(Collected data)
*** Block opens ***
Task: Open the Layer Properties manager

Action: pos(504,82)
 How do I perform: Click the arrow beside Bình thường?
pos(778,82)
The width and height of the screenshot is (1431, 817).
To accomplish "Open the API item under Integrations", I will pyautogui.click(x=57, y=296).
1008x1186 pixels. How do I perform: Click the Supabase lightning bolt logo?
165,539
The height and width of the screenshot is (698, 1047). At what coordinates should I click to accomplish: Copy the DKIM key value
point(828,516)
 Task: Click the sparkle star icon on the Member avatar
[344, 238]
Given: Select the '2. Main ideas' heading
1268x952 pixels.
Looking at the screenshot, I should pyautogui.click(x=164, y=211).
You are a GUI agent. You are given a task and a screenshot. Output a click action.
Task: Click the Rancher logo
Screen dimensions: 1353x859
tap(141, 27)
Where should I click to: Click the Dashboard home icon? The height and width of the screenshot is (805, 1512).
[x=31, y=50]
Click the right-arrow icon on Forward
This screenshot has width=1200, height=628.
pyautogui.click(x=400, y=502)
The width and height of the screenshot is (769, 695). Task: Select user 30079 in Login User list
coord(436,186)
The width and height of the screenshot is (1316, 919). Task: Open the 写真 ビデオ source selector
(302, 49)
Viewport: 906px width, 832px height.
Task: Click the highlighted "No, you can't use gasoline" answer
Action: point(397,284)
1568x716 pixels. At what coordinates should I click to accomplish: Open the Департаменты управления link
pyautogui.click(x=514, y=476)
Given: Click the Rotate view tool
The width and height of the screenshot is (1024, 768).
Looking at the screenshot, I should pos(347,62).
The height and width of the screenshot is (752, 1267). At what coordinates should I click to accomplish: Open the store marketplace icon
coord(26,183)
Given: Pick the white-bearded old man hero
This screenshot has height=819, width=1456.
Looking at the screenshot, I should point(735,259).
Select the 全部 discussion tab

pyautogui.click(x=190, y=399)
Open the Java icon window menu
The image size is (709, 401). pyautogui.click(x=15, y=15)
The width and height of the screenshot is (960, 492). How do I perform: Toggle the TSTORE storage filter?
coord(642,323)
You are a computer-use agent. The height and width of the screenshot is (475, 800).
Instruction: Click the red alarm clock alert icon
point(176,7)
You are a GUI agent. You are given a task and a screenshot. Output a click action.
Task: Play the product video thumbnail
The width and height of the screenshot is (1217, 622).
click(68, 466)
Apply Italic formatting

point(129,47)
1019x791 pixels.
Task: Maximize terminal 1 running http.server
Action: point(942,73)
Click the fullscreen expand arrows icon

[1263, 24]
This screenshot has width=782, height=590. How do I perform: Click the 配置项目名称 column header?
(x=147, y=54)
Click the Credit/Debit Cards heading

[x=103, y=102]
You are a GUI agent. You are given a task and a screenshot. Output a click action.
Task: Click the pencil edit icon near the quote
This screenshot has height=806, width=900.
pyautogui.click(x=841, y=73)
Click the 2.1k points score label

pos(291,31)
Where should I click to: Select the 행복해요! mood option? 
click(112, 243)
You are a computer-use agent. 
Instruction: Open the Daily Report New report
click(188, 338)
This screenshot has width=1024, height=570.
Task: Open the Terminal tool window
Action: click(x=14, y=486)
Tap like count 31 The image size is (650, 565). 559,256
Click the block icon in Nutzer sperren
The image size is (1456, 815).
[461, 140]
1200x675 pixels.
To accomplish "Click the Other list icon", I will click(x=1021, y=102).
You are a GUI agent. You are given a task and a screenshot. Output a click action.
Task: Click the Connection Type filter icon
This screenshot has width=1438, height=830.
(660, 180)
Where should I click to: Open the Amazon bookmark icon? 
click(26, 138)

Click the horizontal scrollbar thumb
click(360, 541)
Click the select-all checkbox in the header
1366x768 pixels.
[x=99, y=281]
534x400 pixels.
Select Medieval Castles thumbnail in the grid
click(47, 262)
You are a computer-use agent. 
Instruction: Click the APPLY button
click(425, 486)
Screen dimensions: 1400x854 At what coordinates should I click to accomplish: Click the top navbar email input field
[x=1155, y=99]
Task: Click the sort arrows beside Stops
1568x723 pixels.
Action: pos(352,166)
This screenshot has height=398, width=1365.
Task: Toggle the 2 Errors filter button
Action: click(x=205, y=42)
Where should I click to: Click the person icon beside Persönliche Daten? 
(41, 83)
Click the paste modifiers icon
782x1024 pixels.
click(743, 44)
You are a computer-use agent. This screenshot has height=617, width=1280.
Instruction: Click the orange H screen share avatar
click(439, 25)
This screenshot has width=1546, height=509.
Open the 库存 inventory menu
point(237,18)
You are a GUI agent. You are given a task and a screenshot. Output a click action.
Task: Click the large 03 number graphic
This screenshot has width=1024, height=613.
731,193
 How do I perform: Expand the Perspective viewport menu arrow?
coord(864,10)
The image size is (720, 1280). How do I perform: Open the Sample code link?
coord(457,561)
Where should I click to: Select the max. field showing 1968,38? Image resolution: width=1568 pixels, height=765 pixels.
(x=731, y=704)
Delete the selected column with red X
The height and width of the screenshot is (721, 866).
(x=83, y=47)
*** Block closes ***
→ Description of the task: Restate all entries above verbatim.

→ Solution to this problem:
Task: Open the Layer Properties manager

Action: pos(504,82)
 How do I perform: Click the arrow beside Bình thường?
pos(778,82)
The width and height of the screenshot is (1431, 817).
To accomplish "Open the API item under Integrations", I will pyautogui.click(x=57, y=296).
1008x1186 pixels. How do I perform: Click the Supabase lightning bolt logo?
165,539
The height and width of the screenshot is (698, 1047). At what coordinates should I click to accomplish: Copy the DKIM key value
point(828,516)
 Task: Click the sparkle star icon on the Member avatar
[344, 238]
Given: Select the '2. Main ideas' heading
1268x952 pixels.
Looking at the screenshot, I should pyautogui.click(x=164, y=211).
You are a GUI agent. You are given a task and a screenshot. Output a click action.
Task: Click the Rancher logo
Screen dimensions: 1353x859
tap(141, 27)
Where should I click to: Click the Dashboard home icon? The height and width of the screenshot is (805, 1512).
[x=31, y=50]
Click the right-arrow icon on Forward
This screenshot has width=1200, height=628.
pyautogui.click(x=400, y=502)
The width and height of the screenshot is (769, 695). Task: Select user 30079 in Login User list
coord(436,186)
The width and height of the screenshot is (1316, 919). Task: Open the 写真 ビデオ source selector
(302, 49)
Viewport: 906px width, 832px height.
Task: Click the highlighted "No, you can't use gasoline" answer
Action: point(397,284)
1568x716 pixels. At what coordinates should I click to accomplish: Open the Департаменты управления link
pyautogui.click(x=514, y=476)
Given: Click the Rotate view tool
The width and height of the screenshot is (1024, 768).
Looking at the screenshot, I should pos(347,62).
The height and width of the screenshot is (752, 1267). At what coordinates should I click to accomplish: Open the store marketplace icon
coord(26,183)
Given: Pick the white-bearded old man hero
This screenshot has height=819, width=1456.
Looking at the screenshot, I should point(735,259).
Select the 全部 discussion tab

pyautogui.click(x=190, y=399)
Open the Java icon window menu
The image size is (709, 401). pyautogui.click(x=15, y=15)
The width and height of the screenshot is (960, 492). How do I perform: Toggle the TSTORE storage filter?
coord(642,323)
You are a computer-use agent. The height and width of the screenshot is (475, 800).
Instruction: Click the red alarm clock alert icon
point(176,7)
You are a GUI agent. You are given a task and a screenshot. Output a click action.
Task: Play the product video thumbnail
The width and height of the screenshot is (1217, 622).
click(68, 466)
Apply Italic formatting

point(129,47)
1019x791 pixels.
Task: Maximize terminal 1 running http.server
Action: point(942,73)
Click the fullscreen expand arrows icon

[1263, 24]
This screenshot has width=782, height=590. How do I perform: Click the 配置项目名称 column header?
(x=147, y=54)
Click the Credit/Debit Cards heading

[x=103, y=102]
You are a GUI agent. You are given a task and a screenshot. Output a click action.
Task: Click the pencil edit icon near the quote
This screenshot has height=806, width=900.
pyautogui.click(x=841, y=73)
Click the 2.1k points score label

pos(291,31)
Where should I click to: Select the 행복해요! mood option? 
click(112, 243)
You are a computer-use agent. 
Instruction: Open the Daily Report New report
click(188, 338)
This screenshot has width=1024, height=570.
Task: Open the Terminal tool window
Action: click(x=14, y=486)
Tap like count 31 The image size is (650, 565). 559,256
Click the block icon in Nutzer sperren
The image size is (1456, 815).
[461, 140]
1200x675 pixels.
To accomplish "Click the Other list icon", I will click(x=1021, y=102).
You are a GUI agent. You are given a task and a screenshot. Output a click action.
Task: Click the Connection Type filter icon
This screenshot has width=1438, height=830.
(660, 180)
Where should I click to: Open the Amazon bookmark icon? 
click(26, 138)

Click the horizontal scrollbar thumb
click(360, 541)
Click the select-all checkbox in the header
1366x768 pixels.
[x=99, y=281]
534x400 pixels.
Select Medieval Castles thumbnail in the grid
click(47, 262)
You are a computer-use agent. 
Instruction: Click the APPLY button
click(425, 486)
Screen dimensions: 1400x854 At what coordinates should I click to accomplish: Click the top navbar email input field
[x=1155, y=99]
Task: Click the sort arrows beside Stops
1568x723 pixels.
Action: pos(352,166)
This screenshot has height=398, width=1365.
Task: Toggle the 2 Errors filter button
Action: click(x=205, y=42)
Where should I click to: Click the person icon beside Persönliche Daten? 
(41, 83)
Click the paste modifiers icon
782x1024 pixels.
click(743, 44)
You are a computer-use agent. This screenshot has height=617, width=1280.
Instruction: Click the orange H screen share avatar
click(439, 25)
This screenshot has width=1546, height=509.
Open the 库存 inventory menu
point(237,18)
You are a GUI agent. You are given a task and a screenshot. Output a click action.
Task: Click the large 03 number graphic
This screenshot has width=1024, height=613.
731,193
 How do I perform: Expand the Perspective viewport menu arrow?
coord(864,10)
The image size is (720, 1280). How do I perform: Open the Sample code link?
coord(457,561)
Where should I click to: Select the max. field showing 1968,38? Image resolution: width=1568 pixels, height=765 pixels.
(x=731, y=704)
Delete the selected column with red X
The height and width of the screenshot is (721, 866).
(x=83, y=47)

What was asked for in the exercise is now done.